I just registered for the Yonkers Marathon! This will be my very first marathon. It is scheduled for september 29th, at 8 AM, and the course involves running this big circle around the entire city of Yonkers, and a little bit of Hastings-on-Hudson twice(once for the half-marathon). Yes, I will be juggling the entire race.

I didn’t realize just how old the Yonkers Marathon was until recently. It was founded in 1907, making it the second oldest marathon in the U.S, second only to the Boston Marathon. I also didn’t realize how storied it was. The Yonkers Marathon was both a training ground and qualifier for the Olympics! However, after the founding of the New York City Marathon in 1970(as well as other marathons in the area), the Yonkers Marathon started to fade into obscurity, some years attracting just hundreds of runners. Yonkers is on the northern border of New York City.
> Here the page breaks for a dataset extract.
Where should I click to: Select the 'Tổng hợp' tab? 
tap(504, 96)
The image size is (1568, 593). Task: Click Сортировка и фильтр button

The course of the Yonkers Marathon is notoriously hilly, and challenging, though not as hilly as it used to be due to several reroutings. I am already familiar with many of these hills, though I haven’t run a significant length of the course. Personally, I prefer a small city/suburban marathon to a big city marathon like the NYC Marathon since I am not fond of large crowds and noise.

Most years I think the Yonkers Marathon gets zero to maybe at most 1 joggler, though I need to do more research on this to verify. Last year it had a little over 1,000 runners for both the full marathon and half marathon.

I also don’t know how many vegan runners(there are plenty of vegan marathon and ultra-marathon runners out there) the Yonkers Marathon usually gets, but its usually not a lot. As far as I know, and this may be the case for the entire world, there are no vegan jogglers who have run entire marathons. Sure there are vegan and vegetarian jugglers, and as I said before vegan marathoners, but no vegan joggler marathoners(if you happen to know of one, please share). Of course, there are plenty of non-vegan jogglers who run marathons out there.

Should I complete this, and I don’t necessarily mean to brag, I may become the world’s first vegan joggler marathoner(though my time will not be that remarkable since I am a slow runner). The fact that it can be done at all shows how silly the notion of vegans being “weak” is.

I have been marathon training for months. So except for regularly going on long runs in very hilly areas to prepare for the beast that is the Yonkers Marathon, I need not do anything significantly different from what I am already doing. Yonkers is so close to me that I regularly run its hilly terrain, so I should be able to handle the hills on race day.

A big thank you to everyone who has been following my training for your kind words and support. If anyone reading this is going to be running the Yonkers Marathon, I look forward to seeing you on september 29th! Let’s hope the weather cools down by then.